For the records below, give the number of lines in which "info" appears, and add nothing else.

*** Data supplied Section Begins ***

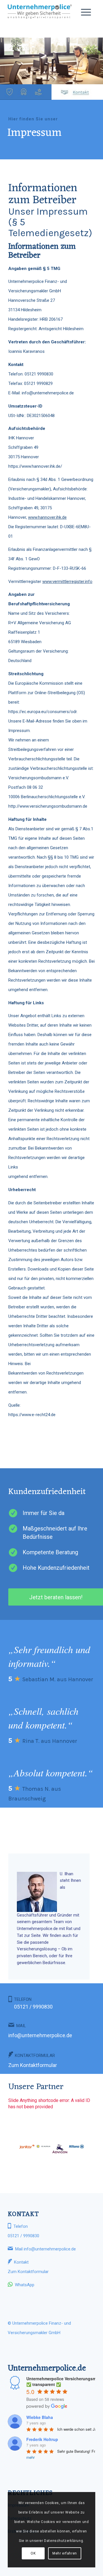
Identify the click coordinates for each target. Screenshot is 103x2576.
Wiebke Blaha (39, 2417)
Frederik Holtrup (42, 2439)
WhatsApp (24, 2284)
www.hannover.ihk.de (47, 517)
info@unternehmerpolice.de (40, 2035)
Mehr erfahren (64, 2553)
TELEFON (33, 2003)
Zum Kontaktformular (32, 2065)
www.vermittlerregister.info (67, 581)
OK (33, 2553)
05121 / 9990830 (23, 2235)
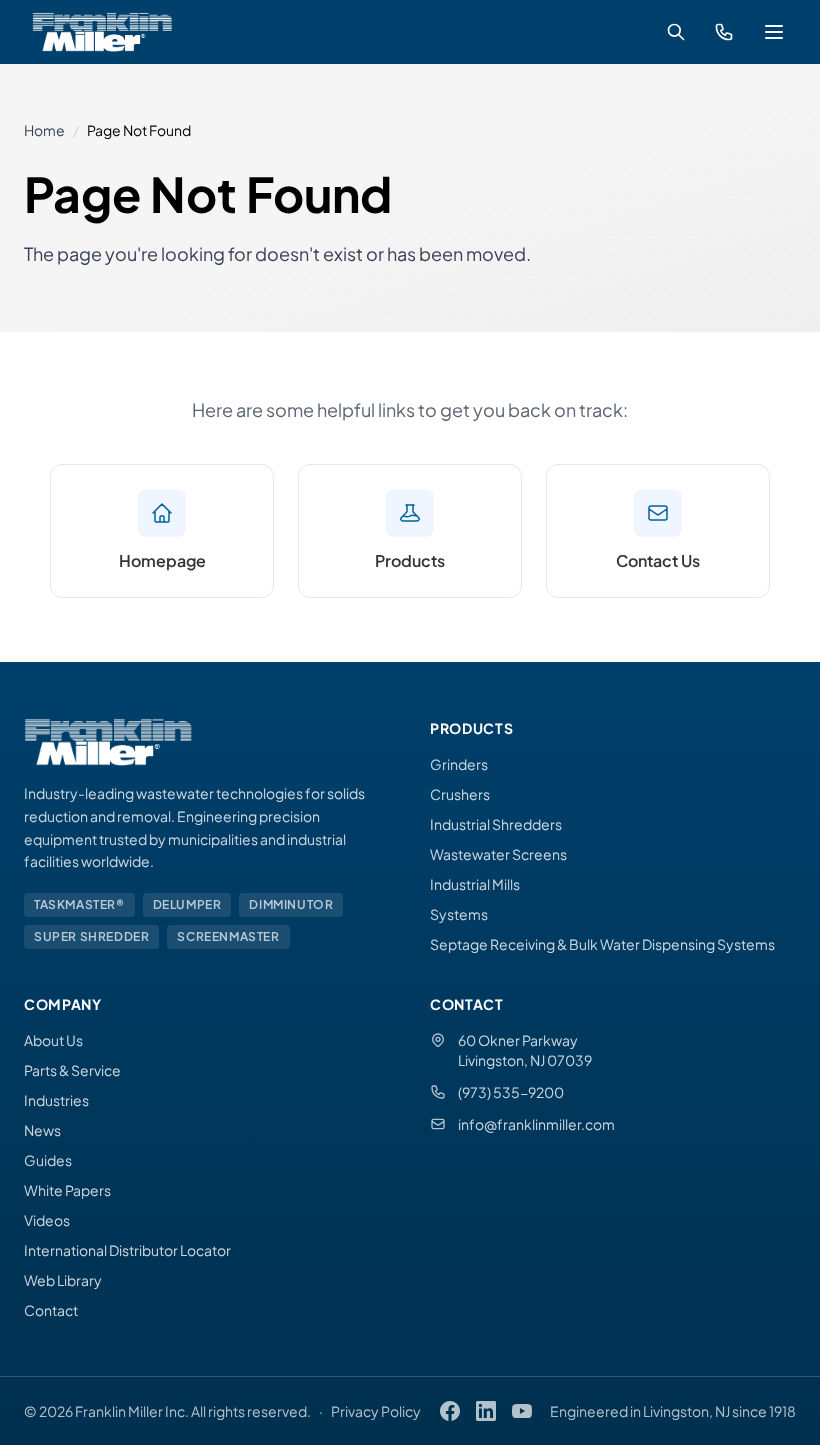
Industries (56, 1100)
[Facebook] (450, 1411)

*** Data supplied Section Ends ***

Task output — 2